You are currently viewing Numbers on the back of Football referees, what do the letters stand for?

The numbers on the back of football referees, what do the letters stand for?

Ever wondered what the letters on the back of football referees’ shirts stand for?

Wonder no more! In this blog, we’ll be explaining all you need to know about these mysterious letters – from their significance to why they’re worn by NFL referees.

We’ll also be discussing the different positions and responsibilities of NFL referees, as well as the different types of football referees in use today.

So if you’re a football fan who wants to know more about the people who officiate your favourite game, read on!

  1. U = umpire
  2. R = referee
  3. L or LJ = line judge
  4. H or HL = head linesman
  5. F or FJ = field judge
  6. S or SJ = side judge
  7. B or BJ = back judge
  8. C = center judge

What are the letters on the back of football referees’ shirts?

Football referees officiating matches wear shirts with the letters E, D, F, G printed on the back.

These letters indicate their level of experience – with Level 3 and 4 referees having the most senior experience and bearing the letters ‘E’ and ‘G’ respectively.

The letters also indicate their authority when officiating matches, as they are more experienced than Level 1 referees.

Additionally, the letters on the back of football referees’ shirts indicate their level of experience – with Level 1 referees having no letters and Level 2 referees having the letters ‘L’ and ‘R’ respectively.

Why are they there?

Football referees are an important part of the game and play a crucial role in keeping the game safe.

They wear the letters “R” and “F” on their back to identify themselves in case of an emergency.

These letters represent different professions and levels of training, so you can be sure that the referee is qualified for the job he or she is doing. In addition, the referee’s uniform includes a badge with these same letters, which provides even more assurance that they’re qualified and safe on the field!

Why do NFL referees wear numbers?

Referees in the NFL wear numbers to help them stay organized and make quick and correct calls on the field. Numbers are also put on the back of referees to prevent them from being confused with players.

For example, referee 1 would be wearing the number 1, referee 2 would be wearing the number 2, and so on.

It’s important for referees to know their positions so they can make the right call in an emergency situation. For example, if referee 1 is in the middle of the field and they see a player with the number 9 running towards them, they would know to call back referee 2 who is at the other end of the field.

This system has been in place since the early days of the NFL, and is a vital part of officiating today.


Referees play a very important role in any game, be it football, basketball or soccer. They are responsible for ensuring order is maintained and that the game runs smoothly. They make calls on whether play should stop or continue based on their experience and knowledge of the game.

It’s easy to identify referees as they wear numbered shirts, making them easily identifiable no matter where you are in the stadium or arena.

In addition, referees must remain impartial and not show favoritism towards either team – this is crucial in preventing any kind of conflict between players. When making a call, refs must also take into account the safety of everyone involved in the game.


Umpires play a very important role in the game of baseball by keeping the game fair and ensuring that all players follow the rules. They are also responsible for calling penalties and deciding whether a play is dead or alive.

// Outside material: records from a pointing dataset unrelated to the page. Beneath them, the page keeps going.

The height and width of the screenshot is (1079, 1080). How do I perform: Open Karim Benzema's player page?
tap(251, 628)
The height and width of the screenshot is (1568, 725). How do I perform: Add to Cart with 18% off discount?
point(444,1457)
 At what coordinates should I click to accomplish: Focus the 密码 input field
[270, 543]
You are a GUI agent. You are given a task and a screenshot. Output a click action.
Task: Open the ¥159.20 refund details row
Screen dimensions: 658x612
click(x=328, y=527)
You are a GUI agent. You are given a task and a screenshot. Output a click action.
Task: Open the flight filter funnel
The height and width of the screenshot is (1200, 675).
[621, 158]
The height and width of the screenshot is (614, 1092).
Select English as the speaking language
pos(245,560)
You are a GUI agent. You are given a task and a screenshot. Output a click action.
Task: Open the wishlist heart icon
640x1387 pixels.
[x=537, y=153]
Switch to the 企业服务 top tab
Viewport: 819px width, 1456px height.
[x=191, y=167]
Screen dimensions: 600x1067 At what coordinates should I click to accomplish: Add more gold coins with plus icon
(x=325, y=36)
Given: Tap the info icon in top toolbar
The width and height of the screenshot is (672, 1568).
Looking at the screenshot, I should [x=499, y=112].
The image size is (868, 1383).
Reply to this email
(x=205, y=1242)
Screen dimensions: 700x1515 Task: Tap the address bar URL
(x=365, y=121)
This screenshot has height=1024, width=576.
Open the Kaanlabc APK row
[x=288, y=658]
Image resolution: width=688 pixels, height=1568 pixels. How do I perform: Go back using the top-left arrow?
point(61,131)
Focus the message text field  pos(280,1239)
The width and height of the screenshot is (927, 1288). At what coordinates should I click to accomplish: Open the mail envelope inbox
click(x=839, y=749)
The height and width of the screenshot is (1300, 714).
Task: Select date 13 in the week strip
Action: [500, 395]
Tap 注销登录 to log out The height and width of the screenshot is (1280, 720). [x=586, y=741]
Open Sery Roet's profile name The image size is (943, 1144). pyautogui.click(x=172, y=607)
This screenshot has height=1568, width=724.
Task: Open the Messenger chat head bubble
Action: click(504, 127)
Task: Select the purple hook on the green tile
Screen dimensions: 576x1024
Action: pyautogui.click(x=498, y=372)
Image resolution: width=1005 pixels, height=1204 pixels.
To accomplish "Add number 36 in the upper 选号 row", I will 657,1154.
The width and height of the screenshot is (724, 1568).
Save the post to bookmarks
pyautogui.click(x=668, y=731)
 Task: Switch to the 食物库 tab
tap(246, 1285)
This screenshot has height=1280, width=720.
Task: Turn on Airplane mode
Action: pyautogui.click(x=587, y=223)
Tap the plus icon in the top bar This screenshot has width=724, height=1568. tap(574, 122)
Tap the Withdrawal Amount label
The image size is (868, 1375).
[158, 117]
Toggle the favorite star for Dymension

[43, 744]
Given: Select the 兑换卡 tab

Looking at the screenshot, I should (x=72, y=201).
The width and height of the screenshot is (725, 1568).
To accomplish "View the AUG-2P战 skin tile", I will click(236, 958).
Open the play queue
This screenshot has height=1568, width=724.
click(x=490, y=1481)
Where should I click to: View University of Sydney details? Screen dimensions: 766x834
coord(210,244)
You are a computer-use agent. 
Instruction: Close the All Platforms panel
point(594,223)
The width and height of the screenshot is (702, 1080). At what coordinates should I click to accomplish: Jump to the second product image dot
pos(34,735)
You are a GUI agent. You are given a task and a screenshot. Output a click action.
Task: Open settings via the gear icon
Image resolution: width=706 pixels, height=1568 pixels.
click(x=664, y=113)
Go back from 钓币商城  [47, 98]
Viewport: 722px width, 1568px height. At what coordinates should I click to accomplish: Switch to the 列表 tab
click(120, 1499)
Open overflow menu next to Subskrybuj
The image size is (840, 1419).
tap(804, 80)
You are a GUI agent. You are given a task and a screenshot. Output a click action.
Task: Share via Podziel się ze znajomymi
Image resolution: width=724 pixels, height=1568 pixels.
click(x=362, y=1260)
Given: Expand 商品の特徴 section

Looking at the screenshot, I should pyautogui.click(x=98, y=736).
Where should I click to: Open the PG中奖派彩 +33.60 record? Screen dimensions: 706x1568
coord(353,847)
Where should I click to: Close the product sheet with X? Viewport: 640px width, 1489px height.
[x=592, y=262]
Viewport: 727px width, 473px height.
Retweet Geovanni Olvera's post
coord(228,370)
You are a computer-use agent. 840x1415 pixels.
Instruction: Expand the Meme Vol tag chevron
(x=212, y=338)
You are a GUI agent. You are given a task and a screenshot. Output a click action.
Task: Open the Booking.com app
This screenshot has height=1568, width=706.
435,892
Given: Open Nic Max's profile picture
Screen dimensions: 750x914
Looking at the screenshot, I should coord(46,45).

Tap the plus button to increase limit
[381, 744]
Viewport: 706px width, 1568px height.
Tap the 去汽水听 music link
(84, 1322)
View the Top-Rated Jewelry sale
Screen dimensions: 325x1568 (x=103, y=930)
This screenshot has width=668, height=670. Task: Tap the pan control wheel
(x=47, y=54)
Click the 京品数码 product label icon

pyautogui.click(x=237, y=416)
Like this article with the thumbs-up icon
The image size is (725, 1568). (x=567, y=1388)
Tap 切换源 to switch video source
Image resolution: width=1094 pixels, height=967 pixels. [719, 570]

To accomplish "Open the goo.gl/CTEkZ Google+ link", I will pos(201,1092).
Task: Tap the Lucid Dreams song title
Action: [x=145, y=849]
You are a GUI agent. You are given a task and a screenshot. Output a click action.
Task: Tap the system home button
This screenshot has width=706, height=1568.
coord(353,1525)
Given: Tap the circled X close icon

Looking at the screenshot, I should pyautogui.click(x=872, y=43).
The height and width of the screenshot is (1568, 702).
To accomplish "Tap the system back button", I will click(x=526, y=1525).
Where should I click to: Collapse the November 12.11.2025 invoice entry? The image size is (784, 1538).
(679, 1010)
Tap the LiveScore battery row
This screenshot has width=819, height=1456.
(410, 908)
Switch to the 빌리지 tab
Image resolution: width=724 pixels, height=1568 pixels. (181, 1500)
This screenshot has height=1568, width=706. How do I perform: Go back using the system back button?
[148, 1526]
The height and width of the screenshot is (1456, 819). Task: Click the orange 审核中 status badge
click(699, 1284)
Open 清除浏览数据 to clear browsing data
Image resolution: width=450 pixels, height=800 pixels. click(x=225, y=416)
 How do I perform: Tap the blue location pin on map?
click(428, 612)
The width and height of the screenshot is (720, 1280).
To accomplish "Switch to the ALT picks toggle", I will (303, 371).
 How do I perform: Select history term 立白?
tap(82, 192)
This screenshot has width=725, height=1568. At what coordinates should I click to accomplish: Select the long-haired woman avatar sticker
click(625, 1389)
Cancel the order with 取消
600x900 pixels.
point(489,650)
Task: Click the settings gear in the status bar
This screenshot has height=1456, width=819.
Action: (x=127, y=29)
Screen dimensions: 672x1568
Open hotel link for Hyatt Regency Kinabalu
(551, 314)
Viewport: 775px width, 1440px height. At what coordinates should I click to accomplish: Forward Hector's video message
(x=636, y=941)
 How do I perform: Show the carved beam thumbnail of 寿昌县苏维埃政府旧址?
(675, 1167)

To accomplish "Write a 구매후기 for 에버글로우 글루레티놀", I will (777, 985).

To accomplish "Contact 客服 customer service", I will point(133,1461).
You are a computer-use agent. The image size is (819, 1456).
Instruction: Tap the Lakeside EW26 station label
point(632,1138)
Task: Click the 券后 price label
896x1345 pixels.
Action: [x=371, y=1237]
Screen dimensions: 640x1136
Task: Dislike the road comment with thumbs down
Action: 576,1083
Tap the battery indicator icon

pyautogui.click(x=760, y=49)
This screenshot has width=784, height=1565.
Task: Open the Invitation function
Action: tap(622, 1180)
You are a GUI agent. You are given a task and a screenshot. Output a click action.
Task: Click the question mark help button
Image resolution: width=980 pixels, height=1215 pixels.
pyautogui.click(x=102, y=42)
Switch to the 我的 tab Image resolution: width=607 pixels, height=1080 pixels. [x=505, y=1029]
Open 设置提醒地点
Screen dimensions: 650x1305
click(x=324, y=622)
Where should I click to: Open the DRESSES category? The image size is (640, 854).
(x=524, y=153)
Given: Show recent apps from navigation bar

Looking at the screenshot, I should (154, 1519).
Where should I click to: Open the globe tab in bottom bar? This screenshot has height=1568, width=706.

As an umpire, it is essential to be aware of your surroundings at all times and make quick decisions on calls. To do this effectively, wearing proper equipment such as number patches, whistles, etc., is essential.

Additionally, being able to communicate with referees on field is vital in order to maintain discipline among players.

Head Linesman

Head linesman are responsible for a lot in the NFL. They must be quick thinkers who can read and understand the game quickly, while also being able to make quick decisions based on the numbers assigned to them.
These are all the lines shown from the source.